Nova Scotia

MV Miner removal a risk with changing weather, say locals

Removing the MV Miner is going to be a tough job now that the weather is changing and north winds are heading their way, according to locals.
Locals say removing the MV Miner, stuck off Scatarie Island for almost a year, could be challenging as winds and weather change. (Courtesy of Chris Law)

Removing the MV Miner is going to be a tough job now that the weather is changing and north winds are heading their way, according to locals.

U.S. company Bennington Group, hired in May, plans to start the work soon, however some are concerned Mother Nature will interfere.

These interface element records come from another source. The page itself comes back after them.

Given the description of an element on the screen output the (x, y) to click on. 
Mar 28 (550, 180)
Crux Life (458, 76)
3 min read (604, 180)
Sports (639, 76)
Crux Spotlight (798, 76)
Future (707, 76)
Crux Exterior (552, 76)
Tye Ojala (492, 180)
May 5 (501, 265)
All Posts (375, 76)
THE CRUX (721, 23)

The former Great Lakes ship has been stranded — and has been slowly breaking up — off the coast of Cape Breton, N.S., near Scaterie Island, since breaking a tow line in September 2011.

The derelict 230-metre vessel was on its way to Turkey to be taken apart for scrap.

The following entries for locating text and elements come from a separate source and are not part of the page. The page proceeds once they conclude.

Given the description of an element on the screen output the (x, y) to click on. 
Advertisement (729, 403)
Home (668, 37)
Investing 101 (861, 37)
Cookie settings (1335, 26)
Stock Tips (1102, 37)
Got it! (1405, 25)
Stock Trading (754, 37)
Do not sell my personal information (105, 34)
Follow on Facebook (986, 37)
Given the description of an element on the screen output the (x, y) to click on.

A number of issues delayed the work but Bennington now has provincial government approval to extend its permit to December.

Tony McDougall, a lobster fisherman, says the community wants the ship removed.

"It's very important if we can get it done and out of the way because without it, it's just going to deteriorate to the point where it's going to be in the ocean anyway," he said. "It's very important to get it out."

People in the area say the deterioration is becoming a dangerous situation.

Dangerous deteriorating ship

"People are going out sightseeing as tourists and looking at the ship and some of them are swimming underneath the ship," said Josephine Kennedy, a spokeswoman for Eastern Nova Scotia Crab Fishing Area 23.

"They're rowing through the ship, smaller boats are going through the ship they don't realize the danger of the steel plating falling off somebody being seriously hurt."

Transport Canada has a responsibility to provide security in the area and keep people away until it's safely removed as planned, she said.

Ken Wadden, who has been fishing the area his whole working life, says calm summer weather is gone and fall weather won't be as accommodating.

"Around here nobody knows the weather but the people who live here, we've got north wind coming, Norwest gales, anything from the North, you cannot work down there," Wadden said.

Wadden says if Bennington fails, the ship will be at the mercy of the weather and no one knows what will happen to it then.

Alfie MacLeod, MLA for the area, says the province may have to step in and make sure the ship is removed safely before bad weather tears it apart.

"If it doesn't happen this week I really believe it's time for the province to move forward do the cleanup and then take whoever they have to court or sue whoever they have to but it has to be done — the hurricane season is upon us."

Bennington Group says it will have people on the ground in Main-a-Dieu to start the work by Wednesday.